Exercise = Skip every picture. Print each line from the one containing "How do I perform: Click the microphone" through the end of the records below, word for word.

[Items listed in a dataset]
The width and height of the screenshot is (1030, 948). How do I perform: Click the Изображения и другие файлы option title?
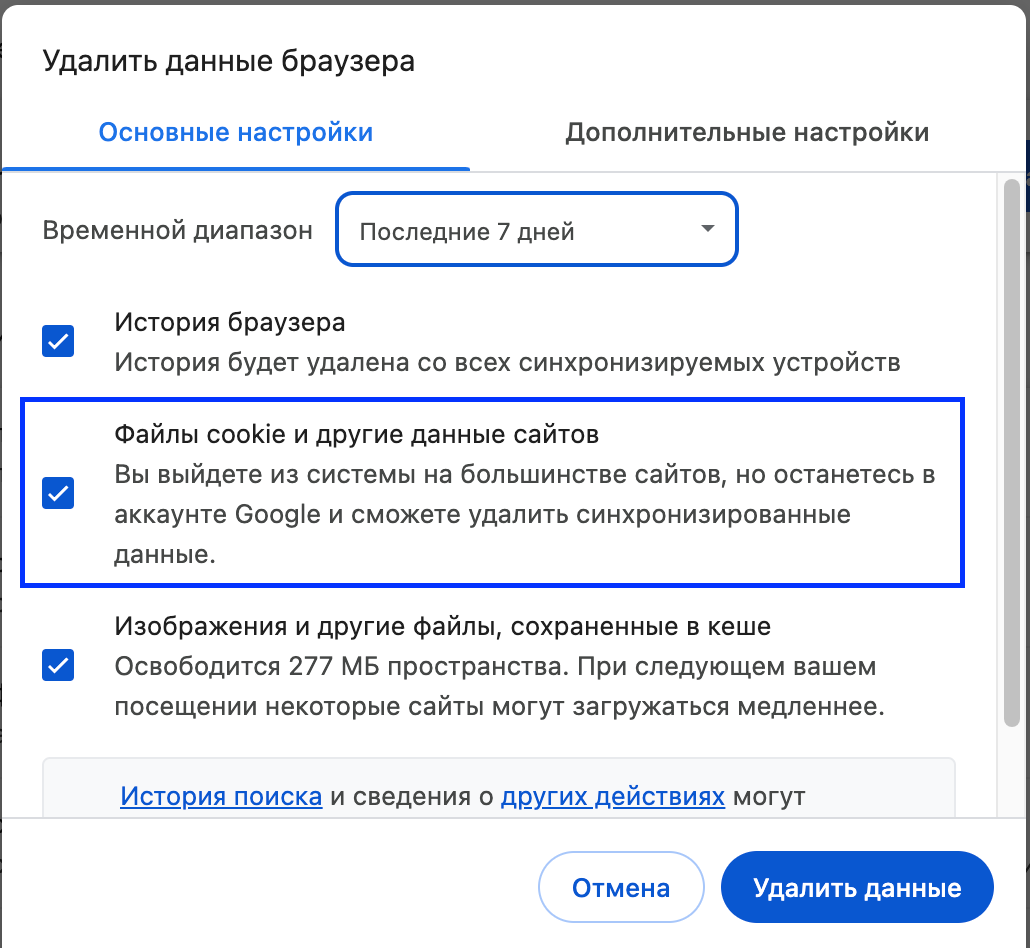tap(443, 627)
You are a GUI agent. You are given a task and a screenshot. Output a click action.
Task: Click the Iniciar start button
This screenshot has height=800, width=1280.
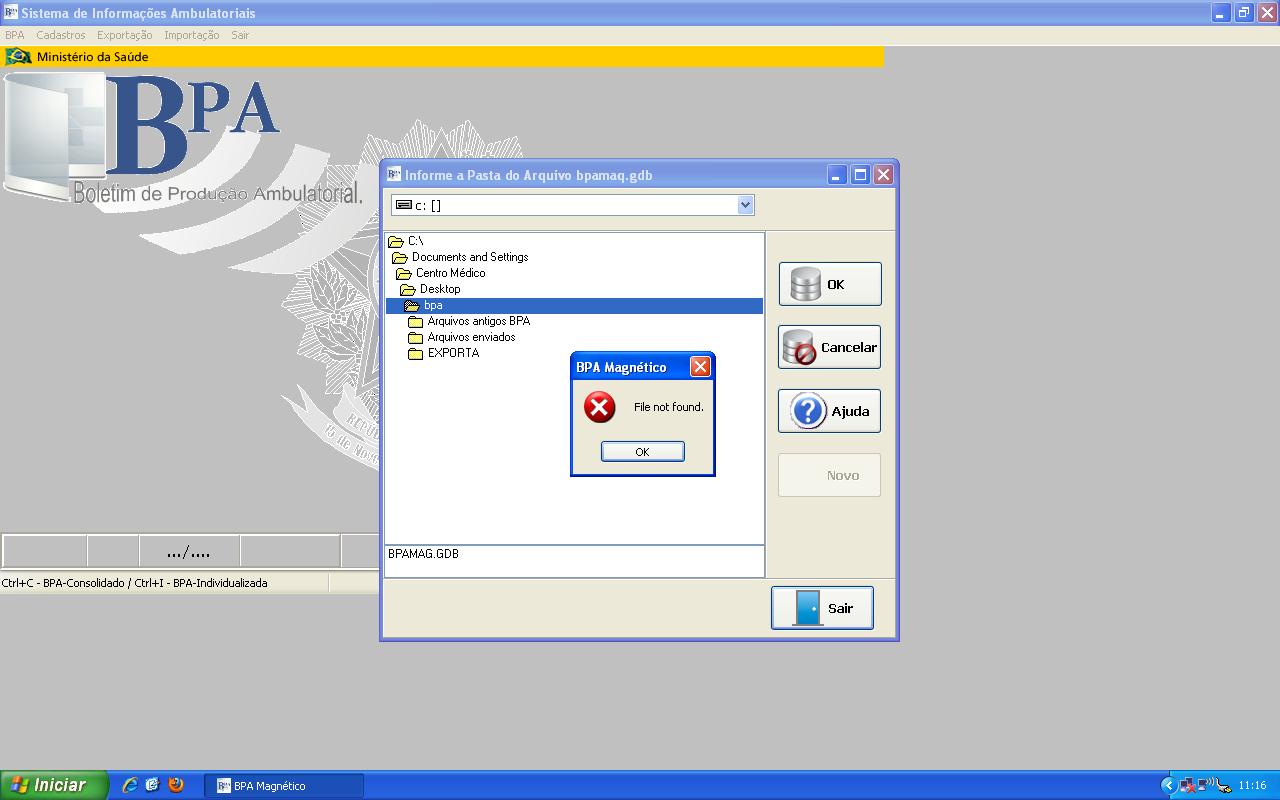(x=53, y=785)
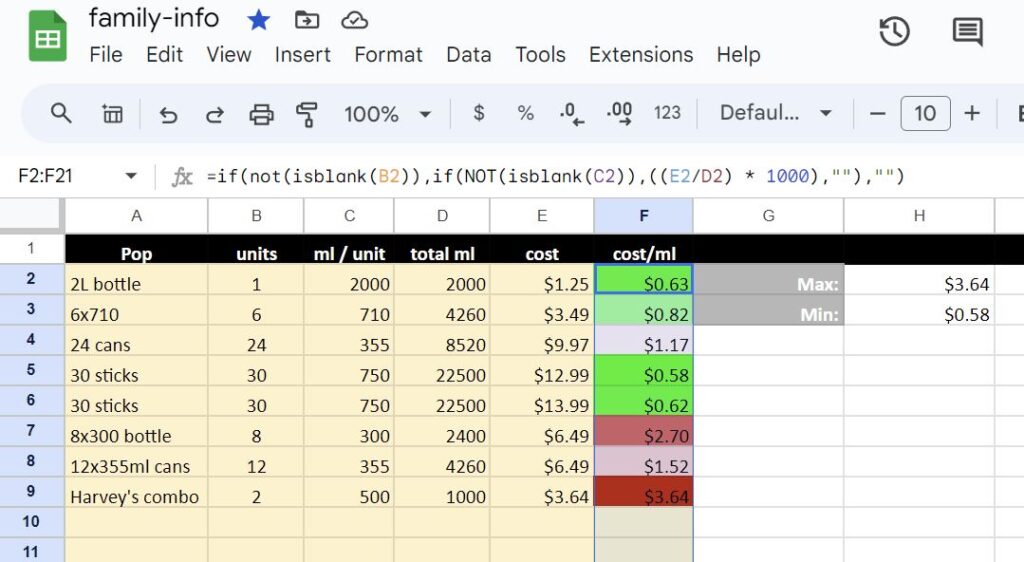The image size is (1024, 562).
Task: Apply currency format with dollar button
Action: coord(479,114)
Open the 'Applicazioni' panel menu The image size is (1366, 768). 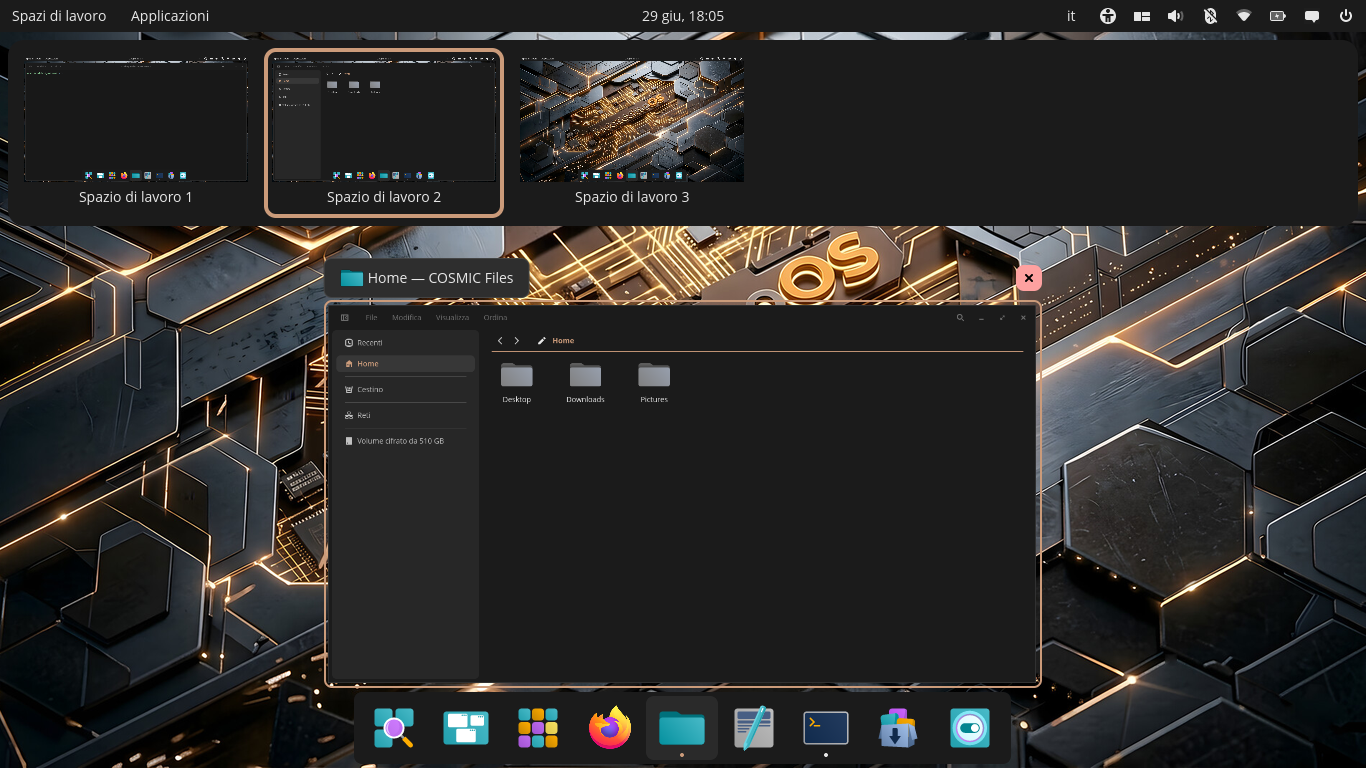(170, 16)
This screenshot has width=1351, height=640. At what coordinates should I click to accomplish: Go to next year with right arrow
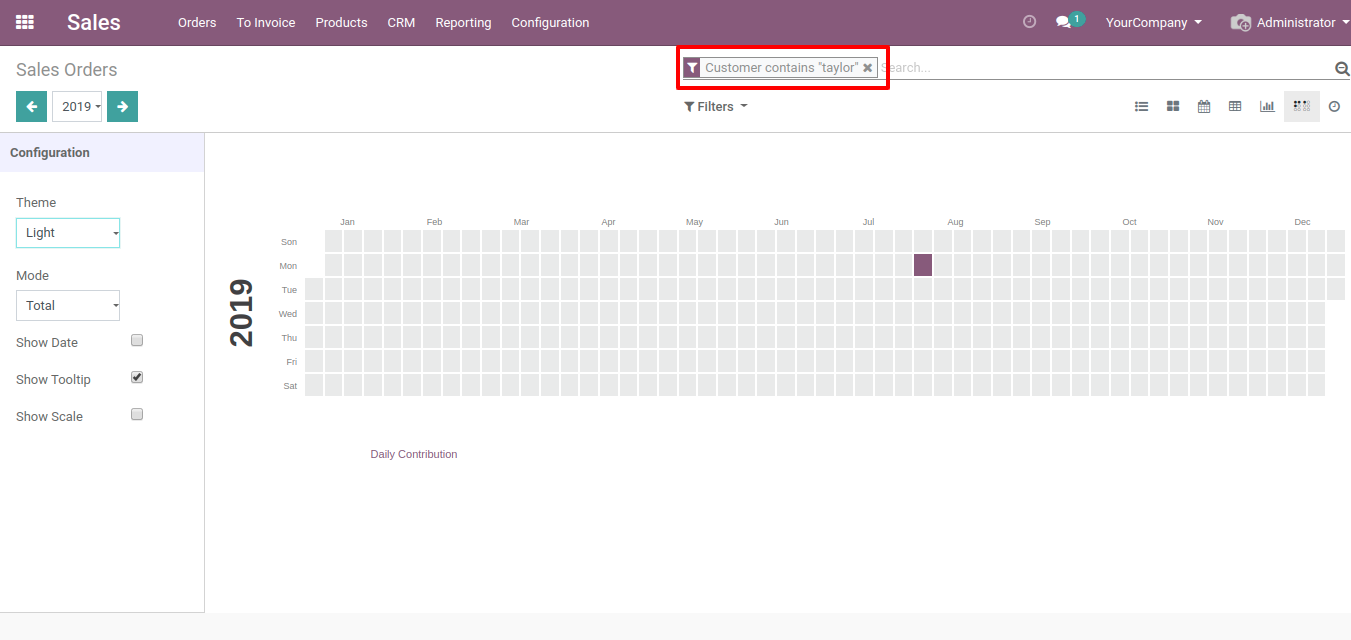click(x=122, y=107)
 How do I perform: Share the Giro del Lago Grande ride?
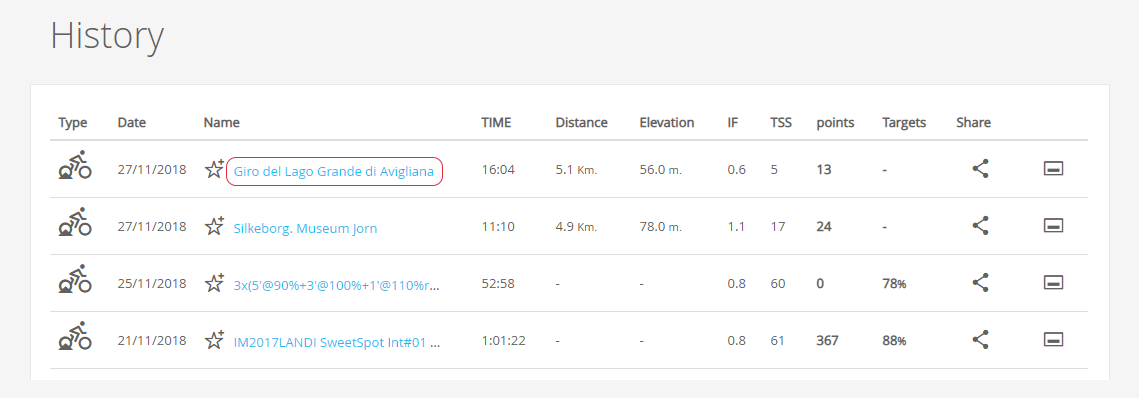click(x=981, y=169)
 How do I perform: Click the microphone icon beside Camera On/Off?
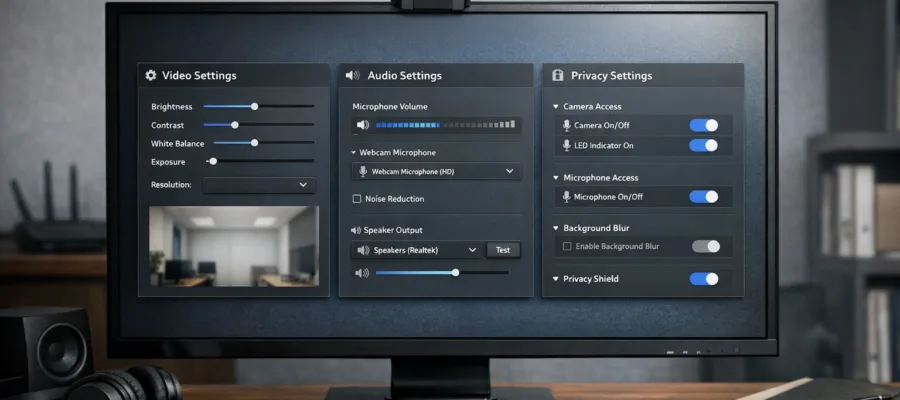[x=567, y=125]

Exercise answer =
 How do I perform: Click the microphone icon beside Camera On/Off?
[x=567, y=125]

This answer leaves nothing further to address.